→ **WHAT YOU NEED TO DO**
Print the ALIENOR study text word for word from "- •At least" to "completion of radiotherapy.".

→ **EXTRACTED TEXT**
★ ★ ★ ★ ★
The ALIENOR study aims to explore the interest and the clinical benefit of associating bevacizumab to the paclitaxel in order to treat patients suffering from recurring sex cords- stromal tumor treated beforehand by platinum chemotherapy
Investigators
Eligibility Criteria
Inclusion Criteria
- •Female aged ≥ 18 years at inclusion
- •Histologically confirmed diagnosis of ovarian Sex cord-stromal tumors including the following cell types: granulosa cell tumours (adults and juveniles types), granulosa cell-theca cell tumour, Sertoli-Leydig cell tumours, malignant steroid cell tumours, gynandroblastoma, unclassified SCST and mixed tumours
- •Documented relapse of SCST defined by progression of disease (radiologic, clinic or biological progression)
- •At least one measurable site of disease as defined by RECIST 1.1
- •Tumours within a previously irradiated field will be designated as "non-target" lesions unless progression is documented or a biopsy is obtained to confirm persistence \> 90 days following completion of radiotherapy.
★ ★ ★ ★ ★
→ **THE DATA**

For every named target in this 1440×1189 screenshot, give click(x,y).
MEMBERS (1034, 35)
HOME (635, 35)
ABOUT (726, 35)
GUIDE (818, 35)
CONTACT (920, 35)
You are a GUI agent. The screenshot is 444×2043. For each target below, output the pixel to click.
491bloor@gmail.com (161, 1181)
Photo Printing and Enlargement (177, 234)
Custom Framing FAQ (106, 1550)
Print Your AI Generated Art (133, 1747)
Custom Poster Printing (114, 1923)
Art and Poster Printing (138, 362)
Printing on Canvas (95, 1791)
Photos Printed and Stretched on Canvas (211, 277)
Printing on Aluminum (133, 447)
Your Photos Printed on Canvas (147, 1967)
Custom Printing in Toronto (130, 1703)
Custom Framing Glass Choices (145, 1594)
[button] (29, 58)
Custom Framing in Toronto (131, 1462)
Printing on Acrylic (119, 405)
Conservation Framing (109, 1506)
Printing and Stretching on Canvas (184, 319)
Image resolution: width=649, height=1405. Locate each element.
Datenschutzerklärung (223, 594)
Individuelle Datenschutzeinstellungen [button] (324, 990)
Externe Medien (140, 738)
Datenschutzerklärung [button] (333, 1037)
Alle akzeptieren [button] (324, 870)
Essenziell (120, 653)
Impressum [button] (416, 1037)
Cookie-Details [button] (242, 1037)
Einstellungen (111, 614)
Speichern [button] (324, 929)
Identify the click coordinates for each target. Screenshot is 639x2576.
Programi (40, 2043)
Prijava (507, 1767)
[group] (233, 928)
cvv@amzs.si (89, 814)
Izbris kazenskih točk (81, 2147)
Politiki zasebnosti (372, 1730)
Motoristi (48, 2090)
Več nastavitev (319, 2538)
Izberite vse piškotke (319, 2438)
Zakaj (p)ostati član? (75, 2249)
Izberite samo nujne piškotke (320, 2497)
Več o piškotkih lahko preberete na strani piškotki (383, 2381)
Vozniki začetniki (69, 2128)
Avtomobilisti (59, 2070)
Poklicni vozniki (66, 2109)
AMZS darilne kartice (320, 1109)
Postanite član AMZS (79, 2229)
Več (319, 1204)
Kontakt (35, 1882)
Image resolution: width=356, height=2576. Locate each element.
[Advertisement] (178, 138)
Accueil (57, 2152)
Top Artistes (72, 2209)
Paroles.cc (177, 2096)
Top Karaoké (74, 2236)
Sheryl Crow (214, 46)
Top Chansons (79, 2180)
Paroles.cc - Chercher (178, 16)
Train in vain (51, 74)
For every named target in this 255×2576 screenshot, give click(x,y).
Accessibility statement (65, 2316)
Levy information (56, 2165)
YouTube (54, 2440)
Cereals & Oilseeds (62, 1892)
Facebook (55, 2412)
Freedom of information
★ ★ ★ ★ ★
→ **RESPONSE BELOW**
- •At least one measurable site of disease as defined by RECIST 1.1
- •Tumours within a previously irradiated field will be designated as "non-target" lesions unless progression is documented or a biopsy is obtained to confirm persistence \> 90 days following completion of radiotherapy.